RECORDS FOR THE EXERCISE Start Marker

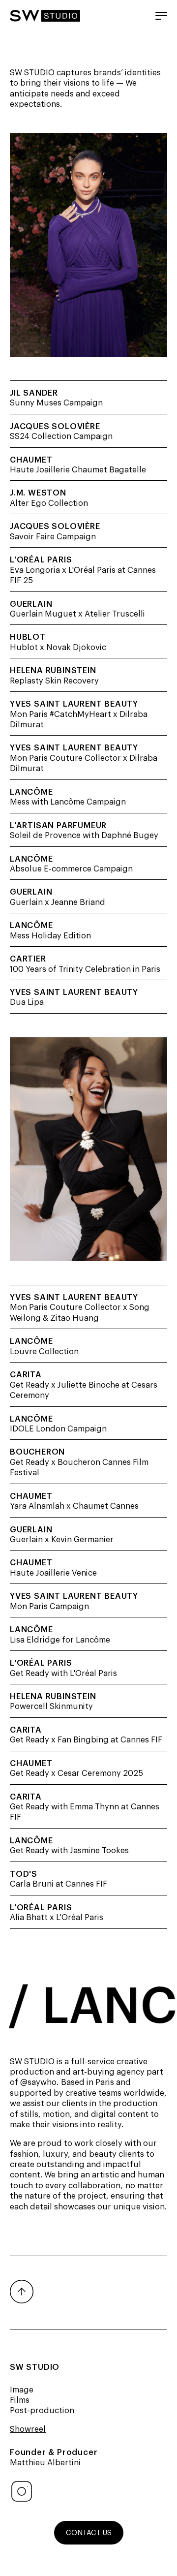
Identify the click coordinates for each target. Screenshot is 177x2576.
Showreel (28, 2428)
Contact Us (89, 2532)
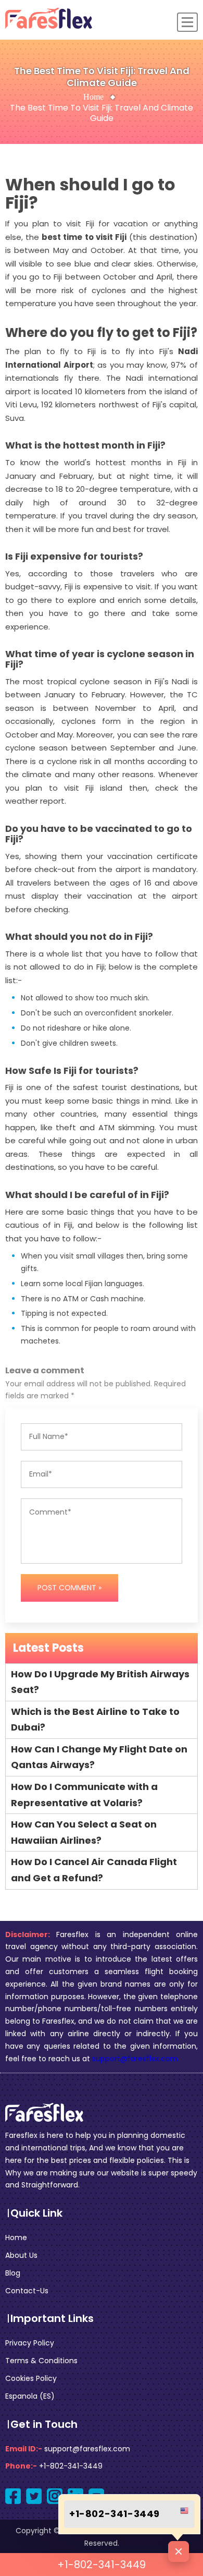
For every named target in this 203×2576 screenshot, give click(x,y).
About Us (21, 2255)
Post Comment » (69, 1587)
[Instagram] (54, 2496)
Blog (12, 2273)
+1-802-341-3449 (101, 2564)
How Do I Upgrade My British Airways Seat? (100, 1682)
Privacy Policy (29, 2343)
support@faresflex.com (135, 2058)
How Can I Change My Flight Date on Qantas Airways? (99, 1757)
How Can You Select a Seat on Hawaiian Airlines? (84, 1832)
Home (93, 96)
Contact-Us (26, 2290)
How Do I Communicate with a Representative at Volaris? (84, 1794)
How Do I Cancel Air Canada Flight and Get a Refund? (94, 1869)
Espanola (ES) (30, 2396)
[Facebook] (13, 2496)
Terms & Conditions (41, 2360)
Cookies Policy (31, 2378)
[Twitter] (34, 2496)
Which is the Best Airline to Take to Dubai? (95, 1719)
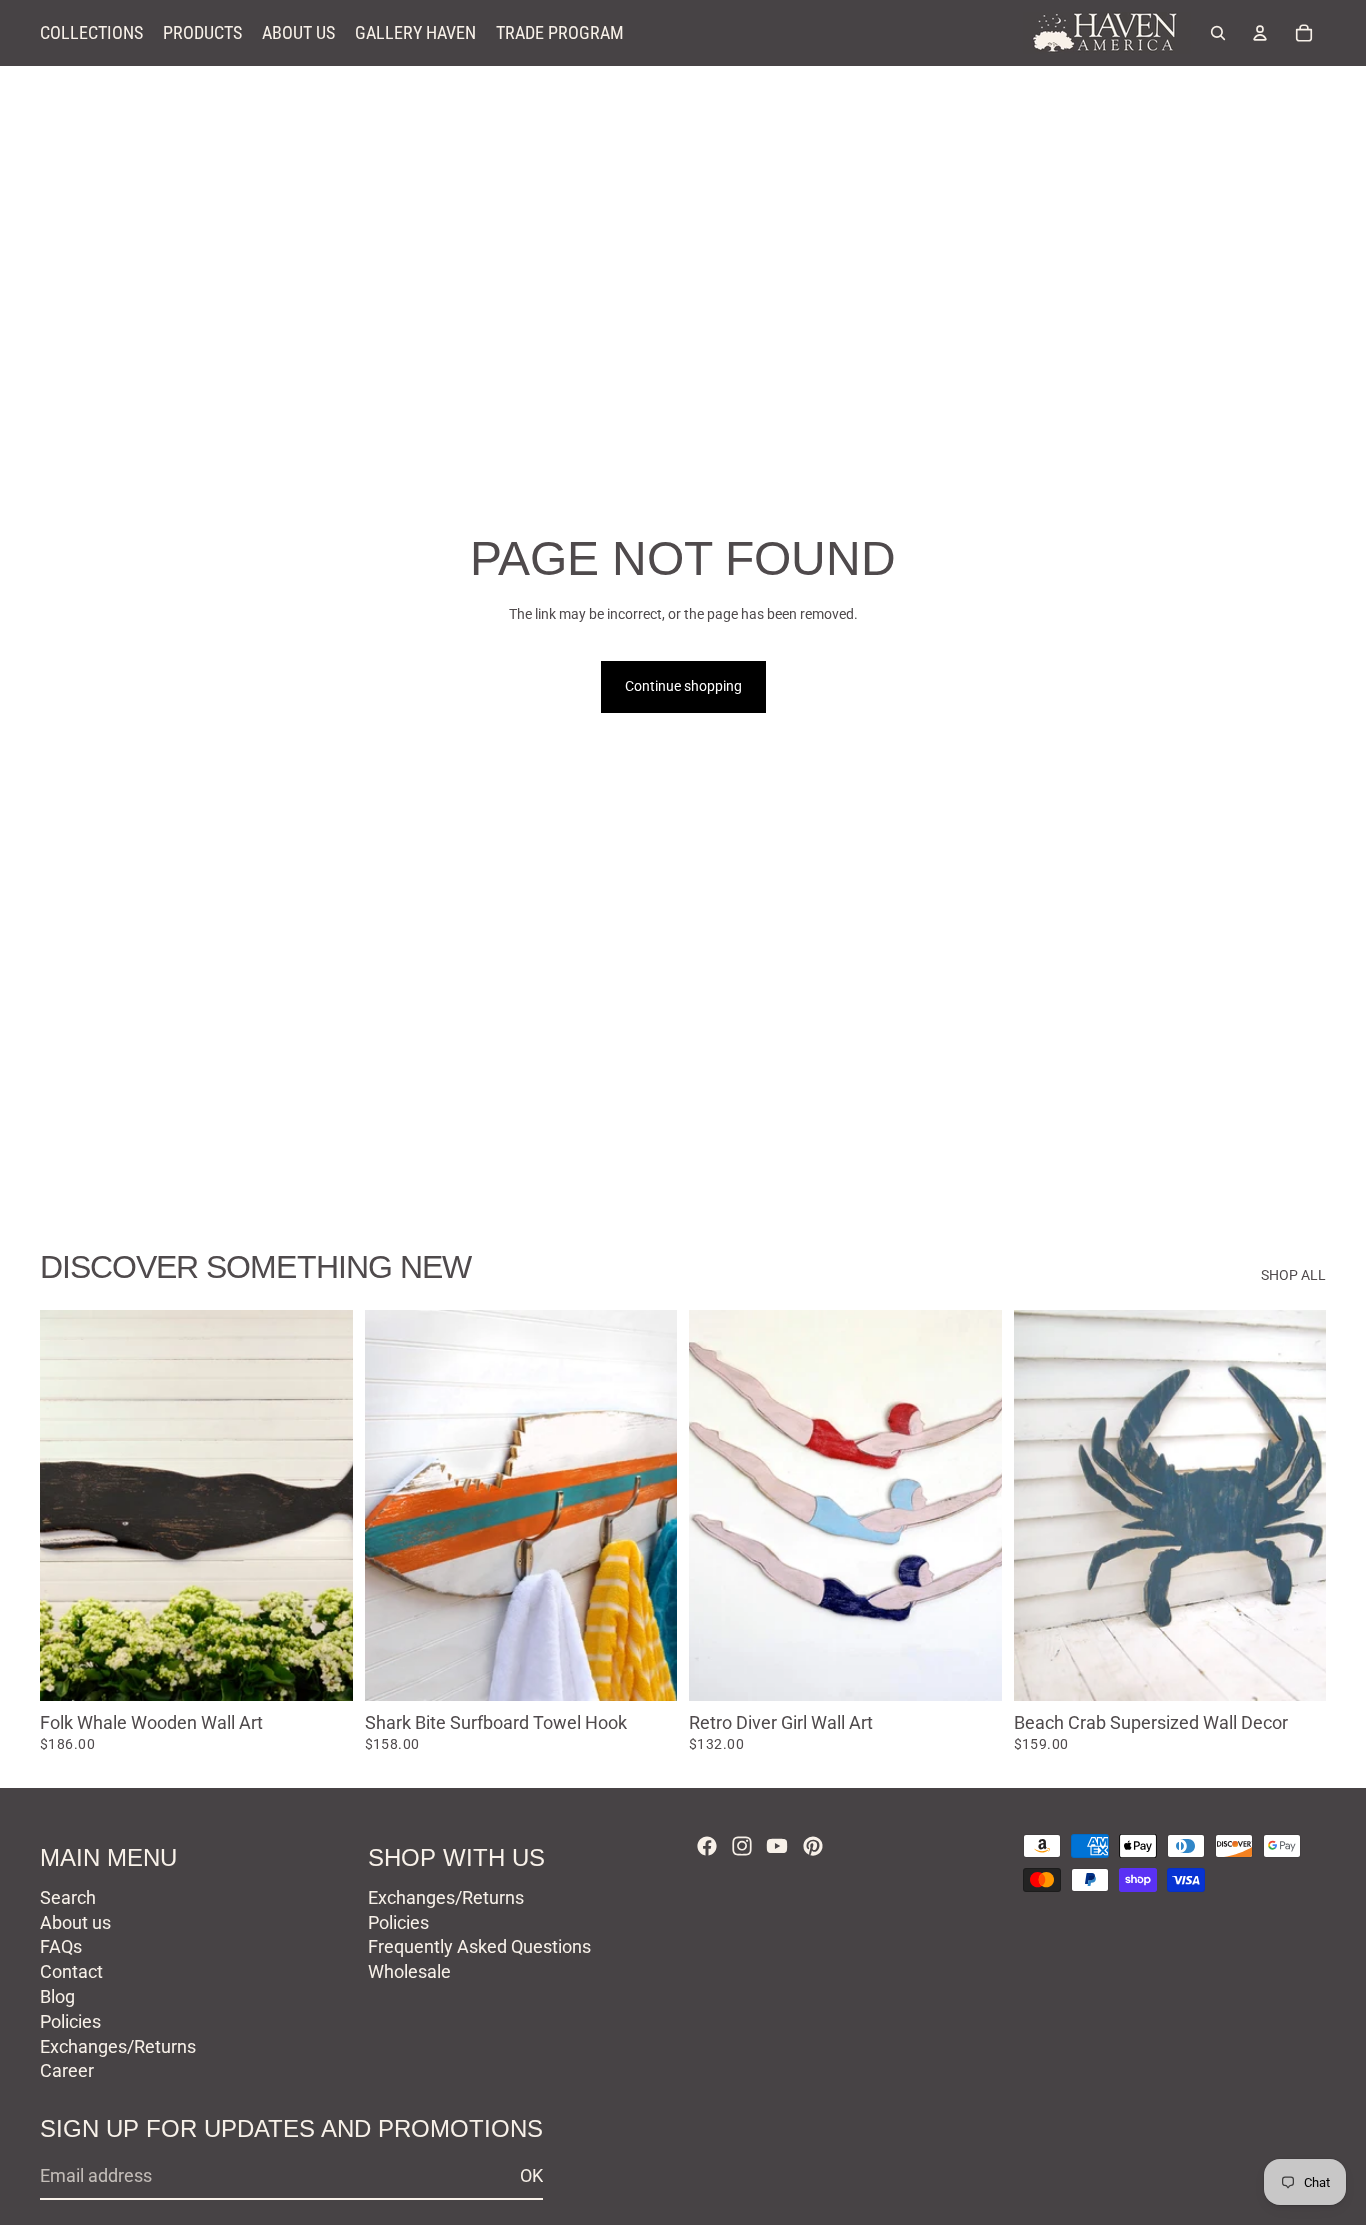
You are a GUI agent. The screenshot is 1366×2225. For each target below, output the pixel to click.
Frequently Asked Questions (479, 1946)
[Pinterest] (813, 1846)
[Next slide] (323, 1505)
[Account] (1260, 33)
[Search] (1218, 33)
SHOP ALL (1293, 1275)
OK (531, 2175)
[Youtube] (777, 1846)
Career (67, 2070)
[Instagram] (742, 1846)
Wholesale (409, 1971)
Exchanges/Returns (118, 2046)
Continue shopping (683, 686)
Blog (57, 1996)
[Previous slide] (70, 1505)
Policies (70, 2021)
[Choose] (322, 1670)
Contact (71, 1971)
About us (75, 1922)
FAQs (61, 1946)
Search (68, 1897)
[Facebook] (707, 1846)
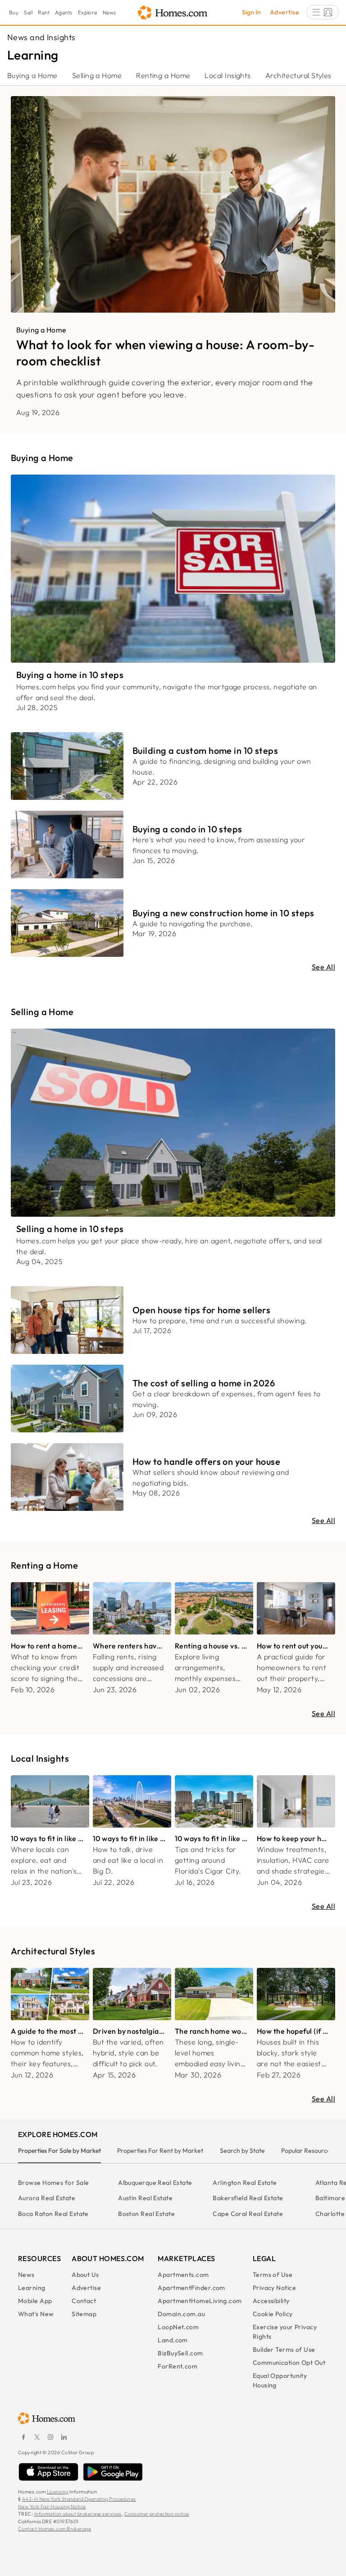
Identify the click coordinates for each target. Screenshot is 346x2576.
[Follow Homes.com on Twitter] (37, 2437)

RECORDS FOR THE EXERCISE End Marker

Please print everything in the material exactly, apart from the pictures.

Identify the click coordinates for each target. Screenshot is 177x2576.
Showreel (28, 2428)
Contact Us (89, 2532)
For every named target in this 203×2576 screenshot, give click(x,y).
About Us (21, 2255)
Post Comment » (69, 1587)
[Instagram] (54, 2496)
Blog (12, 2273)
+1-802-341-3449 (101, 2564)
How Do I Upgrade My British Airways Seat? (100, 1682)
Privacy Policy (29, 2343)
support@faresflex.com (135, 2058)
How Can I Change My Flight Date on Qantas Airways? (99, 1757)
How Can You Select a Seat on Hawaiian Airlines? (84, 1832)
Home (93, 96)
Contact-Us (26, 2290)
How Do I Communicate with a Representative at Volaris? (84, 1794)
How Do I Cancel Air Canada Flight and Get a Refund? (94, 1869)
Espanola (ES) (30, 2396)
[Facebook] (13, 2496)
Terms & Conditions (41, 2360)
Cookies Policy (31, 2378)
[Twitter] (34, 2496)
Which is the Best Airline to Take to Dubai? (95, 1719)
You are a GUI agent. The screenshot is 1366×2225. For each target below, output the pixel to click.
Frequently Asked Questions (479, 1946)
[Pinterest] (813, 1846)
[Next slide] (323, 1505)
[Account] (1260, 33)
[Search] (1218, 33)
SHOP ALL (1293, 1275)
OK (531, 2175)
[Youtube] (777, 1846)
Career (67, 2070)
[Instagram] (742, 1846)
Wholesale (409, 1971)
Exchanges/Returns (118, 2046)
Continue shopping (683, 686)
Blog (57, 1996)
[Previous slide] (70, 1505)
Policies (70, 2021)
[Choose] (322, 1670)
Contact (71, 1971)
About us (75, 1922)
FAQs (61, 1946)
Search (68, 1897)
[Facebook] (707, 1846)
Identify the click coordinates for each target. Screenshot is 346x2576.
[Follow Homes.com on Twitter] (37, 2437)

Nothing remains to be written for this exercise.